### Document segment
* begin *

The following comments are repeated here with some editing from August 21, 2011 (the Sunday closest to August 24, Year One), when comments were repeated from March 30, 2011 (Wednesday in the week of the Third Sunday of Lent, Year One), when comments were repeated with editing and supplement from comments on John 8:12-19 of February 13, 2011 (the Sixth Sunday after the Epiphany, Year One), when comments were repeated with some editing from December 31, 2010 (Friday, the First Sunday after Christmas, Year One), and earlier, as noted there.

 

In John's Gospel, the occasion of Succoth (the Feast of Tabernacles), which featured the drawing and pouring out of water, provides a setting for Jesus’ claim, “Let anyone who is thirsty come to me, and let the one who believes in me drink. As the scripture has said, ‘Out of the believer's heart shall flow rivers of living water’ ” (Jn. 7:37-38). As discussion and debate with Pharisees continues, the emphasis upon light, “I am the light of the world” (8:12), leads to the healing of the blind man (chap. 9), with its question about who was really blind, the blind man whom Jesus healed, or the unbelieving Pharisees (9:40-41). And the Feast of Dedication (10:22), which we know as Hanukkah, the Festival of Lights, continues the reference to “light.” The Feeding of the 5000 in John, chapter six, followed by Jesus' claim, “I am the bread of life” (6:35) and comparison with the “manna in the wilderness” (6:49) reminds some of the Christian Eucharist and associations with the Passover. But the reference to Moses (6:32) suggests an association with Shavuot (the Feast of Weeks, remembered by Christians as Pentecost), at which Jews celebrate the giving of Torah:

 

Shavuot is the holiday Jews universally accept as the day when G-d gave the Jewish people the Torah following Moses’ descent from Mount Sinai. However, nowhere in the Torah is the holiday of Shavuot actually linked to Matan Torah, the giving of the Torah. (“History and Origin of Shavuot,” on the Internet web site Net Glimpse,at http://www.netglimse.com/holidays/shavuot/history_and_origin_of_shavuot.shtml, accessed again February 7, 2012—Copy and paste the URL in your browser).

* end *

### Record extracts
* begin *

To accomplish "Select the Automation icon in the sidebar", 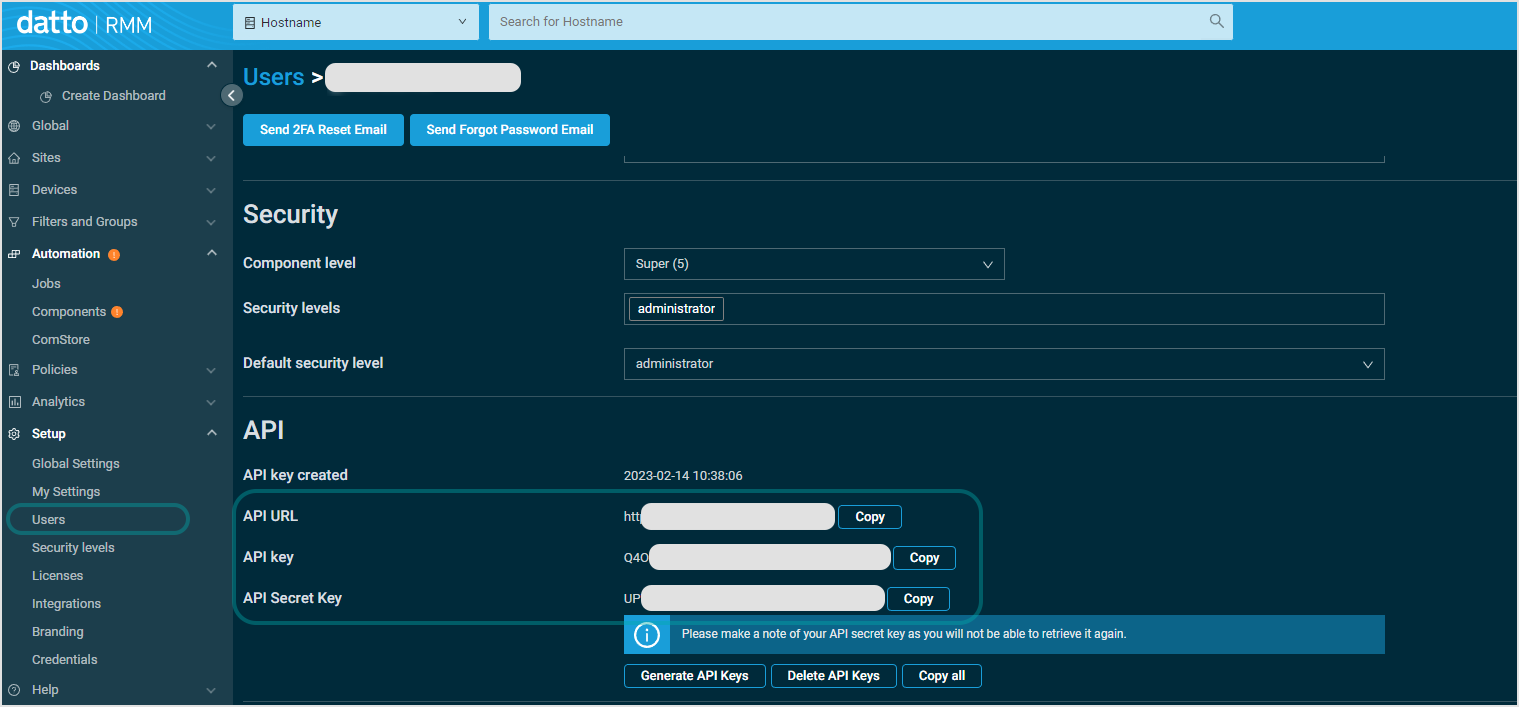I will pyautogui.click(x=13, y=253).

* end *
* begin *

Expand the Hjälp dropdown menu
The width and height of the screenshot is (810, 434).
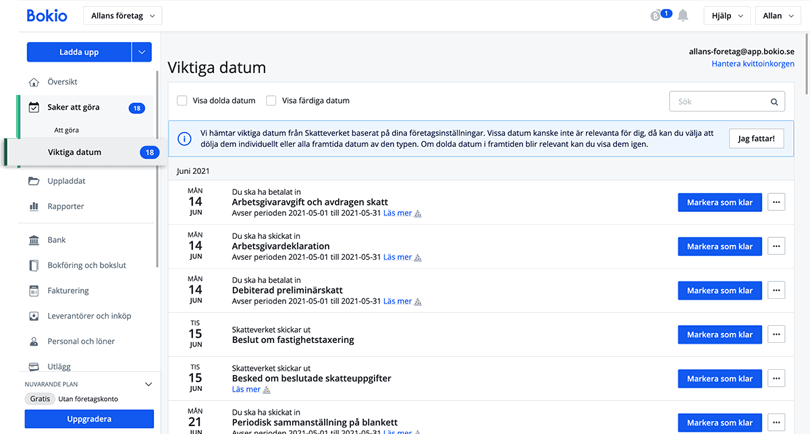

* end *

### Exercise tasks
1 – In the commentary on John's Gospel, what name does the text say we know the Feast of Dedication by?
2 – Reproduce the part of the commentary on John's Gospel starting with "Shavuot is the" and going on through "in your browser).".

### Solutions for each task
1 – Hanukkah, the Festival of Lights.

2 –
Shavuot is the holiday Jews universally accept as the day when G-d gave the Jewish people the Torah following Moses’ descent from Mount Sinai. However, nowhere in the Torah is the holiday of Shavuot actually linked to Matan Torah, the giving of the Torah. (“History and Origin of Shavuot,” on the Internet web site Net Glimpse,at http://www.netglimse.com/holidays/shavuot/history_and_origin_of_shavuot.shtml, accessed again February 7, 2012—Copy and paste the URL in your browser).